Another insectal trait exclusive to the Alien 3 Runner was the ability to spit acid/mucus at enemies, an ability belonging to ground beetles, walking stick, and several kind of ant. An interesting ability of the Camponotus saundersi ant is to rupture its poison glands upon injury or death, spreading mayhem in all directions

EATING VICTIMS

As oppose to the aliens in the first two movies which fed on food supplies that they could find and that were also suitable for human beings,  the Runner ate his victims with ferocious appetite and ate almost each and every one of them. Many insects and some arachnids eat only living or freshly killed food and are carnivorous only.  The scrip and the novelization describes the alien as eating/devouring the prisoners. "Fincher’s idea was that the creature simply kills to eat" said Tom Woodruff Jr in Cinefex Magazine in '92

It also slept in the cellar with maggots and spiders.

Also, in Alien 3 it's the first time an alien is referred to as a bug ("I hate bugs!")

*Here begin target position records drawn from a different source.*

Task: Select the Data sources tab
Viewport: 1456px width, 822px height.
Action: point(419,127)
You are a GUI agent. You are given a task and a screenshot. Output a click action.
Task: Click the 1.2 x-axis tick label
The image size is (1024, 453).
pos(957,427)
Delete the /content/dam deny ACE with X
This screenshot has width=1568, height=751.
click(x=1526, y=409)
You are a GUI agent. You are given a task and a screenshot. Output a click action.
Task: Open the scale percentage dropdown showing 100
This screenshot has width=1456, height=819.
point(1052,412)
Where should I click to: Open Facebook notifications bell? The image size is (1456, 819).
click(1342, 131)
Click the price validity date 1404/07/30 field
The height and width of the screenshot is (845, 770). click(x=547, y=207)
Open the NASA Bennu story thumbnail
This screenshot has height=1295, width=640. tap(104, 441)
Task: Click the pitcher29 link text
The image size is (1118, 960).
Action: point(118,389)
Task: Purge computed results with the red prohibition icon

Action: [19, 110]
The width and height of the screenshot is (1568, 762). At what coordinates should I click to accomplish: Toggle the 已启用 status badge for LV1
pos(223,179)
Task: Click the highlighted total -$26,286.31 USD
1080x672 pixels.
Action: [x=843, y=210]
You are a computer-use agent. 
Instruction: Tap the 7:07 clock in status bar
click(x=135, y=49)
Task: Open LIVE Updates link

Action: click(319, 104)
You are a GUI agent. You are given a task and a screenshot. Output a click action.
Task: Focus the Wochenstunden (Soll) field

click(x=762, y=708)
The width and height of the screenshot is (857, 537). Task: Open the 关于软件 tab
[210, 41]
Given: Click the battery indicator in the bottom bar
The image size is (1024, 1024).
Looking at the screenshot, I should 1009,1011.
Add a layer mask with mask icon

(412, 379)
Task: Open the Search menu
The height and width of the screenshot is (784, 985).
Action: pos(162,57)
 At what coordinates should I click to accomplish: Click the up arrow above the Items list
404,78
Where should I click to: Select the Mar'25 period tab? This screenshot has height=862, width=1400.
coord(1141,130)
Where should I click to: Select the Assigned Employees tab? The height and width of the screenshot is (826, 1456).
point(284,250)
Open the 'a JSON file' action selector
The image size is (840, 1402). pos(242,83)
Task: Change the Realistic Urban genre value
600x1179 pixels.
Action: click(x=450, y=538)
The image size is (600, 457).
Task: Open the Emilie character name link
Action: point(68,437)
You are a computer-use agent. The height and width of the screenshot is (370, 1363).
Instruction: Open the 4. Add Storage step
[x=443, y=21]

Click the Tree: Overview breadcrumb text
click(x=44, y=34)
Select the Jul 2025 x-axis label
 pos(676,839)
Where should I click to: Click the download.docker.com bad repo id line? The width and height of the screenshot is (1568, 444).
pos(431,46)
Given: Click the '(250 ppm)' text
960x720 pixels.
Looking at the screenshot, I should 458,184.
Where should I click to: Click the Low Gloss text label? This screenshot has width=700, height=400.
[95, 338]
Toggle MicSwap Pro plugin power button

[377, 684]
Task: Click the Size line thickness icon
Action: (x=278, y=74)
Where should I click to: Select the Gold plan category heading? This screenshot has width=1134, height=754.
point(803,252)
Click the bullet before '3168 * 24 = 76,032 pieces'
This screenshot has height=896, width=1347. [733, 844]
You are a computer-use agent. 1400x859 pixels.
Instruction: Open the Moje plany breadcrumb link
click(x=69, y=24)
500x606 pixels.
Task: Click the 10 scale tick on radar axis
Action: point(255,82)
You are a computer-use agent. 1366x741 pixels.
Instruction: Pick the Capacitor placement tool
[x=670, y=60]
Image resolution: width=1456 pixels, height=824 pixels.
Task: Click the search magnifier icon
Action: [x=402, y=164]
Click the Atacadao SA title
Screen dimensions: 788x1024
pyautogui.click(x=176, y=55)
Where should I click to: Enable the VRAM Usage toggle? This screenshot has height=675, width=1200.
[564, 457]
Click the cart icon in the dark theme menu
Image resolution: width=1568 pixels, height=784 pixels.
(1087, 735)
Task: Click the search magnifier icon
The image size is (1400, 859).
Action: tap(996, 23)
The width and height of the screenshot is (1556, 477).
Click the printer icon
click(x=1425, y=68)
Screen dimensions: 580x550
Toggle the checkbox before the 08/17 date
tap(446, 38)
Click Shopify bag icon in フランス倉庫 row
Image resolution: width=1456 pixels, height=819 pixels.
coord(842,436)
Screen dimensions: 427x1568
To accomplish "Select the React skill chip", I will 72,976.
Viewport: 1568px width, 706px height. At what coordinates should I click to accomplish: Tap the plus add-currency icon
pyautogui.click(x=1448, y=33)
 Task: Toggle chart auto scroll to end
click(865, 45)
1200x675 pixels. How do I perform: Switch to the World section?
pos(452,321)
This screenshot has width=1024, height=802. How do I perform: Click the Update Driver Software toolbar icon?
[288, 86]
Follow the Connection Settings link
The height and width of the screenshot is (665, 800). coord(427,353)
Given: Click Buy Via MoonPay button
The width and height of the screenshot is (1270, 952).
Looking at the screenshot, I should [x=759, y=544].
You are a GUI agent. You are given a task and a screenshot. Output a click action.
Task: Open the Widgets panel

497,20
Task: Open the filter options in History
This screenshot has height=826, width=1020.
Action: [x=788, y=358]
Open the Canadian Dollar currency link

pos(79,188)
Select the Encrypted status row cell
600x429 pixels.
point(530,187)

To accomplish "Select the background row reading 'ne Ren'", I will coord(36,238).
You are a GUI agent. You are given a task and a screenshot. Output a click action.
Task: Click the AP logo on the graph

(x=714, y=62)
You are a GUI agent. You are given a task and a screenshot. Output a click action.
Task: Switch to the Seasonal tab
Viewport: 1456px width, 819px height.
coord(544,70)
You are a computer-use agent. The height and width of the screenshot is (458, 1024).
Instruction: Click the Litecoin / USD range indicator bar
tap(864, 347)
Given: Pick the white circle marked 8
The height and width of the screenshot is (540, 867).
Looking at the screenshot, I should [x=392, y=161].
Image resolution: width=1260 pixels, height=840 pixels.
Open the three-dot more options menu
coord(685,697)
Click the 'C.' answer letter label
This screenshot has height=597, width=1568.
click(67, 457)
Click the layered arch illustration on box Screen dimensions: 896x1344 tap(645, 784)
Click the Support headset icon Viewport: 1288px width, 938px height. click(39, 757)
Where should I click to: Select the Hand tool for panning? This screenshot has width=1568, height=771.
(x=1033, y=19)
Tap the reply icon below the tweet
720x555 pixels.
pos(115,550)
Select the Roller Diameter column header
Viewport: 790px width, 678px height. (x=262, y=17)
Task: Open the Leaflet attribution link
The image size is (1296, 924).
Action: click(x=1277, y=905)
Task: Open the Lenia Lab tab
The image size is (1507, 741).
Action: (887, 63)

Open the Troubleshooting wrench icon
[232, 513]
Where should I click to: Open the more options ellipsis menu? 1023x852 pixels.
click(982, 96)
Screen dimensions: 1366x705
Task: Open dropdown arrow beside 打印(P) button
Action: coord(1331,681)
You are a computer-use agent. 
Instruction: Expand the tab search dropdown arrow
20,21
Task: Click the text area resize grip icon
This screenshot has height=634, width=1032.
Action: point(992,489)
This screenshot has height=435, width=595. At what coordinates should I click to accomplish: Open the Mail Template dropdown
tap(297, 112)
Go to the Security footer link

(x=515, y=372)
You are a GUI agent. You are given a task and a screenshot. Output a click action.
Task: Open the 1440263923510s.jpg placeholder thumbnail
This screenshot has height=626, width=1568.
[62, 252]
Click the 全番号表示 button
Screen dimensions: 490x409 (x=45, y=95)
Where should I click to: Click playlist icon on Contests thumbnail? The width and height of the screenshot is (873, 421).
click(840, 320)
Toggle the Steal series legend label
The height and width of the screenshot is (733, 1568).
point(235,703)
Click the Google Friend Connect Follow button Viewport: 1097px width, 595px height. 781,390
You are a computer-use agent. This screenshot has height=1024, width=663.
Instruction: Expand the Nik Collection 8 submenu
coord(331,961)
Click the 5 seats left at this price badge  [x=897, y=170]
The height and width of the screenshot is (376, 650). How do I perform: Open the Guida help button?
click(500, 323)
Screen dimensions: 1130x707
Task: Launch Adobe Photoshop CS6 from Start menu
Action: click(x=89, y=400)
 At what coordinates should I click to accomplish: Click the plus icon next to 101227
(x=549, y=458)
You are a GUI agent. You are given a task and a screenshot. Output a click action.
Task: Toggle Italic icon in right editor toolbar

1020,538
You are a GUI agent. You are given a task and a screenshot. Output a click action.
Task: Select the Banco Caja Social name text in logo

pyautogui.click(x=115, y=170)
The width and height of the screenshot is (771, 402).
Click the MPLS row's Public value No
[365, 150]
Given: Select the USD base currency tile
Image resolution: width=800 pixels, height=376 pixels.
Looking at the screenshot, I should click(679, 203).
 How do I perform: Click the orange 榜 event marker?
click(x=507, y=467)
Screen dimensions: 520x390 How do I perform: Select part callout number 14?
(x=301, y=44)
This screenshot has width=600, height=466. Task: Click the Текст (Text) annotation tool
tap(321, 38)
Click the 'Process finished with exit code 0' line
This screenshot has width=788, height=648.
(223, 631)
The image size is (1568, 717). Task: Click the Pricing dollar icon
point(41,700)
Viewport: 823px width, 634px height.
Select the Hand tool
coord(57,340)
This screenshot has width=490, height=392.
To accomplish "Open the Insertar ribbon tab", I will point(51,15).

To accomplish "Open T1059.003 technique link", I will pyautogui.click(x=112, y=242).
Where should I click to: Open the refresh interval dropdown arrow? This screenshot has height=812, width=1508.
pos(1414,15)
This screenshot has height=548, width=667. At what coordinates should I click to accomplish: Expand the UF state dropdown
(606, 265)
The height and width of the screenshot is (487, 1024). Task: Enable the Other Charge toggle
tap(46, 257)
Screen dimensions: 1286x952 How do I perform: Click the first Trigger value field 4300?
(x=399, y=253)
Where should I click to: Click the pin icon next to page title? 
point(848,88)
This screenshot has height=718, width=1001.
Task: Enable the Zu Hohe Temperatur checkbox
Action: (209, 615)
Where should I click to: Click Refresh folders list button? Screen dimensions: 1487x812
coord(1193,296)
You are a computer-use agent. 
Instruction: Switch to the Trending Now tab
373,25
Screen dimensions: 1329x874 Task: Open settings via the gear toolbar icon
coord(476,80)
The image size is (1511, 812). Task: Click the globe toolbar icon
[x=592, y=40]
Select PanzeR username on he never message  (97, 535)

From the fears and morbid interests of Dan O'Bannon, through Ridley Scott's research into insects, and Ron Shusset's declaration that an insect life-cycle was the intention, it cannot be denied that the Alien is an amalgamation of horrific sexual aesthetics and insectal traits, which both contributed not only to the nightmare inducing nature of the Alien, be it the creature's abilities, its visage, its growth cycle, but to its integrity as a space dwelling avatar of death as well. Strip the Alien of all insectal traits and nothing reminiscent of the series' Xenomorph is left. Alien, Aliens, and Alien 3 managed to equilibrate the sexual and insectal overtones to create a startling, original beast, an equilibrium upset after the third installment, which saw dilution of the creature's sexual elements, and diminishing returns.